O halde, mahkemece, hasar konusunda uzman yeni bir bir makine mühendisi ile sigortacı bilirkişiden oluşturulacak bilirkişi heyetinden, iskonto uygulanmadan aracın tamir bedeli ile aracın markası, modeli, yaşı,kilometresi, öncesinde kazası bulunup bulunmadığı birlikte irdelenerek aracın kaza tarihindeki arıcın 2.el piyasa rayiç değerinin tespiti suretiyle, kaza tarihinde aracın tamirinin ekonomik olup olmadığı, ekonomik ise, hasar bedeli ile değer kaybı, ekonomik değil ise kazadan sonraki hurda (sovtaj) değerinin tespit edilmesi ve belirlenen rayiç değerden de aracın hurda bedeli indirilmek suretiyle davacının gerçek zararının tespiti yönünden ayrıntılı, gerekçeli, denetime açık bir rapor alınması, aracın pert olarak değerlendirilmesi halinde ayrıca değer kaybı oluşmayacağı hususu ve usulü kazanılmış haklar da göz önünde bulundurularak ve dosyadaki tüm deliller birlikte değerlendirilerek sonucuna göre karar verilmesi gerekirken, eksik incelemeyle yazılı şekilde hüküm kurulması doğru görülmemiştir.

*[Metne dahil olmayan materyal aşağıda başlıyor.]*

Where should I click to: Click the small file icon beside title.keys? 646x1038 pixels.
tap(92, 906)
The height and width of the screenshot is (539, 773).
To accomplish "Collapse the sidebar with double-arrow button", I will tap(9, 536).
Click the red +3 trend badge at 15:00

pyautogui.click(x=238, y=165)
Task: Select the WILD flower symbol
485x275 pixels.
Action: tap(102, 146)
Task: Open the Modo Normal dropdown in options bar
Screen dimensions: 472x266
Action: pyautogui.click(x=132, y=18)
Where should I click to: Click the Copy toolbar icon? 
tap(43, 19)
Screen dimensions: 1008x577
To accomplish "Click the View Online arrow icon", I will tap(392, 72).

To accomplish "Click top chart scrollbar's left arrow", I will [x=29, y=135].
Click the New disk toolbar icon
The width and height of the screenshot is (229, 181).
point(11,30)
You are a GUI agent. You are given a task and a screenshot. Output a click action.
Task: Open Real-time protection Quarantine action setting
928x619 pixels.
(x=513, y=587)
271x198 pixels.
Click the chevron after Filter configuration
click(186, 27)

Bu durumda, ilk derece mahkemesince eksik inceleme ve değerlendirmeye dayalı olarak karar verilmesinin, usul ve yasaya aykırı olması ve ilk derece mahkemesi kararının tüm istinaf sebepleriyle birlikte değerlendirilmesinin gerekmesi karşısında, istinaf istemine konu karara yönelik denetim yapılması mümkün bulunmamakla 6100 sayılı Hukuk Muhakemeleri Kanunu’nun 353/1-a-6 maddesi uyarınca davacı vekilinin istinaf başvurusunun esasa ilişkin hususlar incelenmeksizin kabulüne ilk derece mahkemesi kararının kaldırılmasına karar verilmesi gerekmiştir.

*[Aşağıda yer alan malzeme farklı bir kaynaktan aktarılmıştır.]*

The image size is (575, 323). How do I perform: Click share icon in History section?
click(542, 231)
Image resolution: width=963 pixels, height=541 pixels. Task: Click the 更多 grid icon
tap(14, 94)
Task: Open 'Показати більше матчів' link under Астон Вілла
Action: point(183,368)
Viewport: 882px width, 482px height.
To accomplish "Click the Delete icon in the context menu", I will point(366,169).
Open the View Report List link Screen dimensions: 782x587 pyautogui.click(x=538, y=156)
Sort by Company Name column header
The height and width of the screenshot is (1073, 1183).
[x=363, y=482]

HÜKÜM :Yukarıda açıklanan nedenenlerle;
1-Davacı vekilinin istinaf başvurusunun HMK’nın 353/1-a-6 maddesi uyarınca ESASA İLİŞKİN SEBEPLER İNCELENMEKSİZİN KABULÜNE,
2-İzmir 1.Asliye Ticaret Mahkemesinin 10.04.2018 tarih 2014/831 E. – 2018/341 K.sayılı kararının KALDIRILMASINA,
3-Dairemizin kararına uygun şekilde yeniden bir karar verilmek üzere dosyanın mahal mahkemesine GÖNDERİLMESİNE,
4-İstinaf yoluna başvuran tarafından yatırılan istinaf karar harcının istek halinde istinaf yoluna başvurana iadesine,
Dosya üzerinden yapılan inceleme neticesinde, 6100 sayılı Hukuk Muhakemeleri Kanununun 353/1-a-6 maddesi gereğince kesin olmak üzere 19.03.2021 tarihinde oy birliğiyle karar verildi.